I got the tropes below from a talk by Nicholas Spiers, a queer anthropologist and documentary filmmaker, who works as Chacruna’s research coordinator. Spiers studies sensory experiences of audiovisual mediums and did field work in Mazateca. He co-directed the web series The Peyote Files. He also made this video: Debunking 6 Racist Myths from the Psychedelic Community.
The same psychedelic traditions and practices we use today stretch back to the beginning of time in indigenous communities. Actually, obviously: spiritual practices evolve over time. Even a rudimentary understanding of peyote or magic mushroom use shows this. The hippies appropriated practices they claimed were indigenous and, in the process, watered them down and changed them to suit their own needs in the 1960s. Far from being constant and timeless, Peyote use has evolved over time as well. In Northern Montana, where I live, people tell a story about how, when and via whom Peyote fireplaces and practices came into use among northern tribes. This is a major reason why you’ll just become frustrated trying to find an “authentic” psychedelic ceremony.
Indigenous psychedelic practices were discovered or rescued and saved by the psychedelic renaissance.

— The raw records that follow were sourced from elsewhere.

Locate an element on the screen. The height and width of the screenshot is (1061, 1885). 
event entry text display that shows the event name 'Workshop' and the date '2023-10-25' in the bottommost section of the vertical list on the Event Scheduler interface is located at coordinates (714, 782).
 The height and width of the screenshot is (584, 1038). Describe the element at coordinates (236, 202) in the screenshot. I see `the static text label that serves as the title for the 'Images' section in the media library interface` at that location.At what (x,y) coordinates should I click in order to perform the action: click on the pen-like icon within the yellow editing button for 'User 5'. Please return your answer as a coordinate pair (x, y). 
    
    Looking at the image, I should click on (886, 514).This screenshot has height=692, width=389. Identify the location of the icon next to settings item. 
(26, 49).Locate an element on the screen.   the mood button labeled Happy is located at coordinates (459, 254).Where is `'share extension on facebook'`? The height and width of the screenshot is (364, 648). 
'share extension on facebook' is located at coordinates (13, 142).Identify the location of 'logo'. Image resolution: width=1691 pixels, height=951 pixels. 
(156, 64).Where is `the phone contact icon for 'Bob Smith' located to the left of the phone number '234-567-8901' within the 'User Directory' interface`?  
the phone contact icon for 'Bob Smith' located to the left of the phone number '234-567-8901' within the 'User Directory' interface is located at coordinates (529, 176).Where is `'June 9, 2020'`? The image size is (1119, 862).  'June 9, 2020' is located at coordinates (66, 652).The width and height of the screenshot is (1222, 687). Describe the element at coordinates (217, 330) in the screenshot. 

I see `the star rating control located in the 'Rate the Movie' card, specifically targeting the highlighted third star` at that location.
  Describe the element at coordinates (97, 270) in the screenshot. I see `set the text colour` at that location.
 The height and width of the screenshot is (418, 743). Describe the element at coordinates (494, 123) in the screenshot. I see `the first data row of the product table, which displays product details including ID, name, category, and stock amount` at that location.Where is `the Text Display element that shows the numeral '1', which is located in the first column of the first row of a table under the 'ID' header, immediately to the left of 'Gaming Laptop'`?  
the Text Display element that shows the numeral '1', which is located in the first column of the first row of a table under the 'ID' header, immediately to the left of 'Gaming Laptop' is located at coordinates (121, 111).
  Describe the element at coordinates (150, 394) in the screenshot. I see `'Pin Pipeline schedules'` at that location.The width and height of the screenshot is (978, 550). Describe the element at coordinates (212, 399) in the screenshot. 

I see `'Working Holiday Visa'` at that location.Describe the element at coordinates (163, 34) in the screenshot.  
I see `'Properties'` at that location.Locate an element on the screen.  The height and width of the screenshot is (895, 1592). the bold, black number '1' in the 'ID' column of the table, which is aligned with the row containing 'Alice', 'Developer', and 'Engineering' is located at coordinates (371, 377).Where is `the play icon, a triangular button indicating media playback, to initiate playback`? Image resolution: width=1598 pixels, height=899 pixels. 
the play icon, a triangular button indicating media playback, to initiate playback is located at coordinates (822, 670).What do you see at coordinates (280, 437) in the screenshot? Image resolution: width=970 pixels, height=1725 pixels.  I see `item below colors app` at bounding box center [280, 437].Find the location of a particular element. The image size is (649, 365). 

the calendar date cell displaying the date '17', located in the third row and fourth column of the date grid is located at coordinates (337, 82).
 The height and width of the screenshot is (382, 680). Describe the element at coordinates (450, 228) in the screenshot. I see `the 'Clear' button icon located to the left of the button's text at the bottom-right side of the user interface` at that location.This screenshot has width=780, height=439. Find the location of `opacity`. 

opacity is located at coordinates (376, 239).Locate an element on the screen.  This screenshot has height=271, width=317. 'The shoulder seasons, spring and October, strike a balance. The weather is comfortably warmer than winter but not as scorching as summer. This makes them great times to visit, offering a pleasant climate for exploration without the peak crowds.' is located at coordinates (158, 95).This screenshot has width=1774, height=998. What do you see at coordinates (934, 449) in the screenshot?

The opposite is actually true. The psychedelic renaissance is making it harder for Native Americans to practice. The price of peyote and other sacraments has skyrocketed due to pressure from millions of people who have become newly interested in psychedelics. People who tend the Peyote Gardens in Navajo territory struggle to stop the poaching that’s now rampant and destroys future production. Buttons are getting smaller and more expensive. Some report that even Ayahuasca, a vine that grows prolifically in its native climate, is getting harder to come by in some areas of the still-shrinking Amazon rainforest.
The psychedelic renaissance inherited the secret and the gift of psychedelics; it was preordained and necessary to pass the practices on. In fact, in most cases, white people sought out the plants, colonized them and then watered down and appropriated the practices that went along with them, at least the ones we could stomach, and discarded others, often times the practices that were more challenging or took a lifetime to learn.
The indigenous communities psychedelics come from are places where people live in the ancient ways; they are cut off from contemporary society and technology and this is how they have preserved authenticity. Problematizing or asking questions about our ideas about authenticity, especially when it comes to spiritual practices, is always best.
There’s nothing we can do now but pay the painful price of cultural loss for the gift of psychedelics. It’s unfortunate that spiritual practices will have to be sacrificed in the name of progress and to help more people. If you believe this, we aren’t friends. AND you never read Howard Zinn.
You can reduce psychoactive plants to their compounds and produce the same effect. I’m rolling my eyes.
Look, I don’t have a problem with how you do your drugs, but call it what it is. The more clearly you can see what you’re doing, the better the substances will work anyway. Psychoactive plants are one of the most appropriated and manipulated substances of all and if we remain naive to this we risk the unintended consequences of our blindness.